Projected spending on health care in 2016-17 in Quebec will increase to $33.7 billion, and critics say it’s not enough. It amounts to about one-third of the provincial budget and remains the lowest proportion of total spending of all the provinces.
Given Quebec’s relatively weak economy and high debt, we cannot expect a dramatic shift, yet all Montrealers are concerned about the financial squeeze being put on two of our most important healthcare facilities – the MUHC super hospital – McGill University Health Centre – and the Jewish General.
For those of us who use the English language, these are the go-to institutions that offer quality care, highly trained specialists, and up-to-date equipment.
It is for these reasons that the hospitals will attract patients beyond their expected quota and regional delimitation. As a result they go over budget.
We strenuously object to the way Health Minister Gaétan Barrette is penalizing these hospitals. While we understand that basic healthcare services must be offered throughout Quebec, it is time for Dr. Barrette and the Liberals to show more flexibility by providing these institutions with additional funds so they can provide the care Quebecers need and not be docked for going over budget.

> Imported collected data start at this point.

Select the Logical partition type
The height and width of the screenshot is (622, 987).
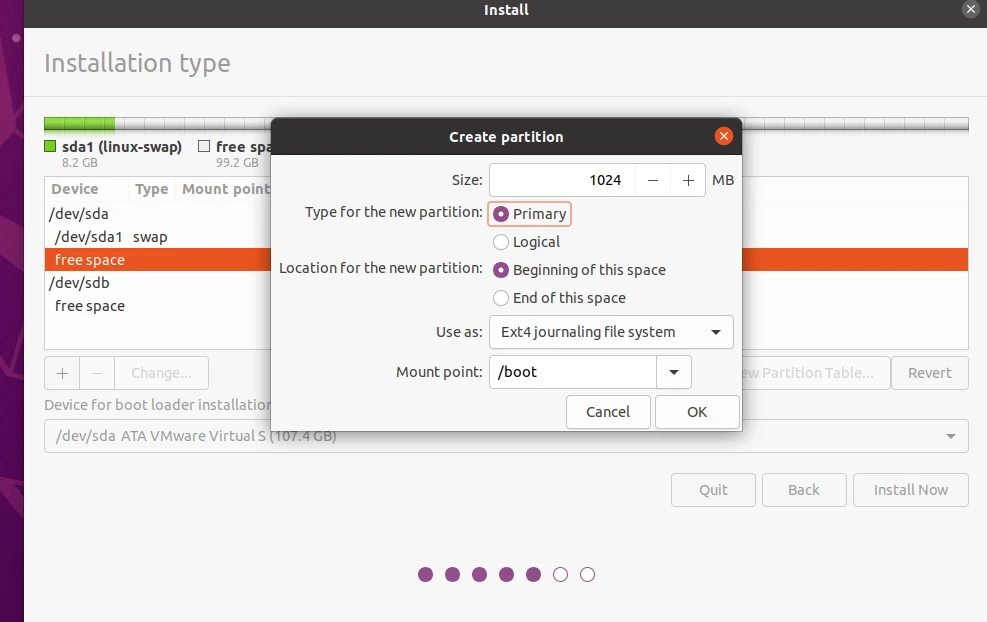tap(502, 242)
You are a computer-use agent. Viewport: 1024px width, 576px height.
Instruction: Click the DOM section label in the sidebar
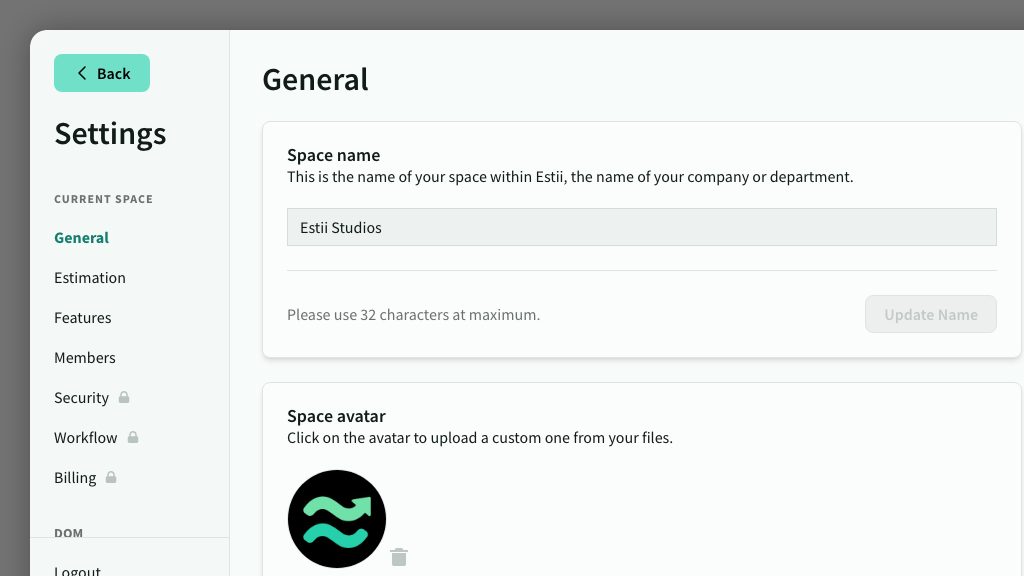(69, 533)
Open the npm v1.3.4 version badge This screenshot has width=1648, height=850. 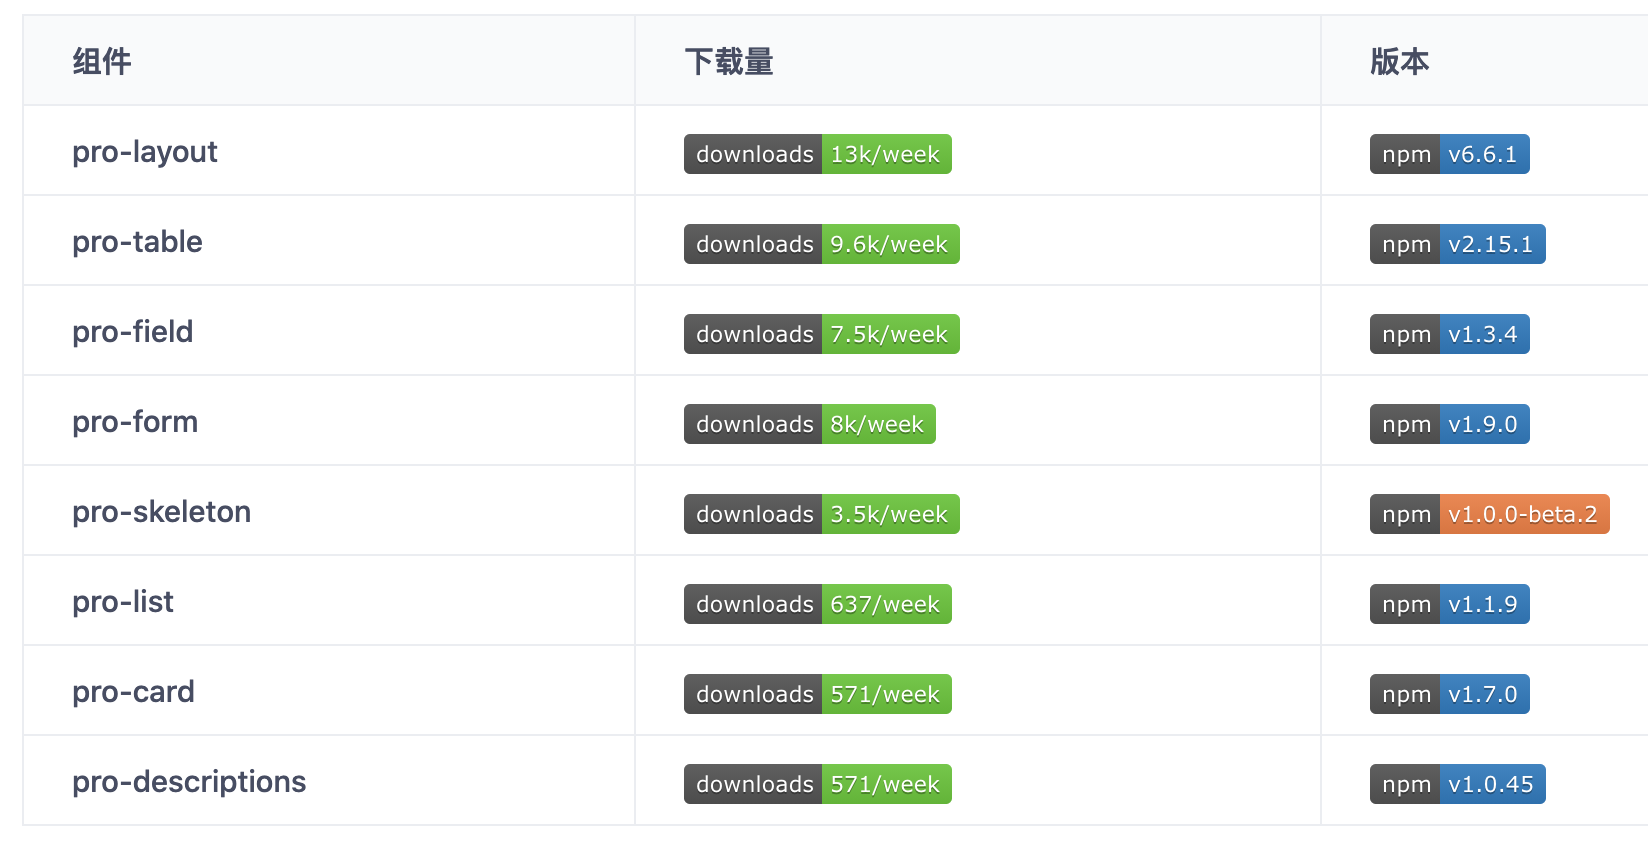[1449, 334]
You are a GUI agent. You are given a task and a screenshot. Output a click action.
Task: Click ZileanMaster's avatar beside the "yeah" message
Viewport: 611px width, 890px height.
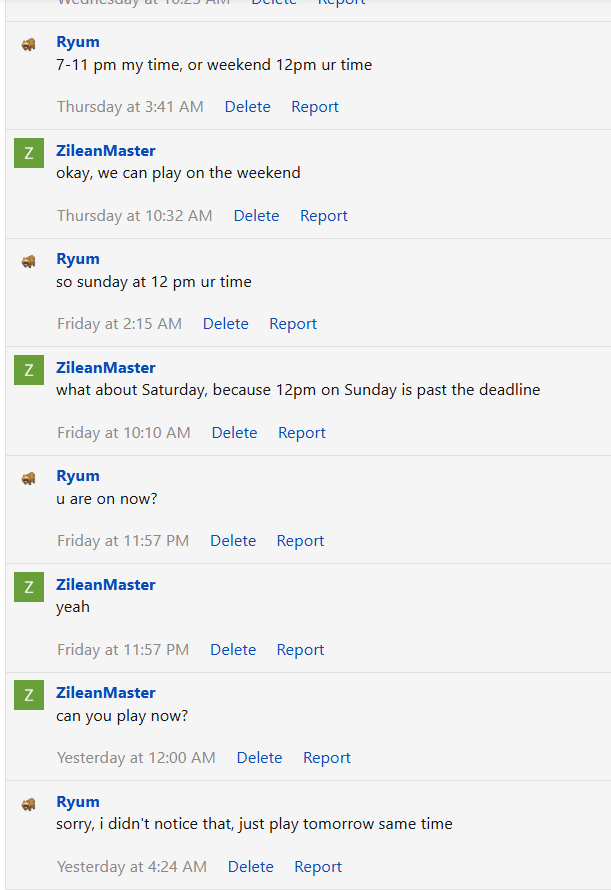click(x=29, y=587)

It is frankly insulting to read that Barrette accuses some doctors attached to the MUHC of possibly “putting pressure on patients” to continue their care there rather than avail themselves of equivalent care close to where they live.
Barrette was responding to an article in the Montreal Gazette, by enterprising journalist Aaron Derfel, reporting that Quebec was blaming the MUHC for accepting too many cancer and emergency room patients, and that is why it refused to finance what it called “volume overruns.” That leaves the MUHC $10 million in the hole in addition to a planned budget cut of $28.1 million.
Barrette faults the MUHC for failing to stick to a 2007 clinical plan that established the volume of patients it can accept. Unless more funds can be found, the MUHC is said to be considering such options as not using some new and costly equipment, closing operating rooms, further postponing elective surgeries, and, according to an unconfirmed report in The Gazette plans, to cut 750 full-time and part-time staff. This would lead to a further deterioration in already stressed healthcare services.
As Jasmine Guénette of the Montreal Economic Institute has pointed out, the current system of lump-sum funding based on past spending offers no incentive for efficiencies since any move that reduces expenditures would lead to lower lump-sum payments in the future. A switch to activity-based funding would accommodate increased volume of patient care. Such a funding system would be much more sensible, and humane, than shifting oncology and emergency patients to other hospitals, as is now the case at the MUHC and Jewish General, with its renowned Segal Cancer Centre.
As patient rights advocate Paul Brunet has said, the MUHC is supposed to offer “world-renowned tertiary and quaternary-care … Why can’t all Quebecers who paid for that very costly hospital go there from wherever they come?”
Brunet contends that the MUHC, under government pressure, is advising patients to seek care closer to where they live – a violation of the Canada Health Act and Quebec’s Public Health Act, which provide for freedom of choice. We share his outrage. We paid dearly for the $1.3 billion MUHC – let us use it!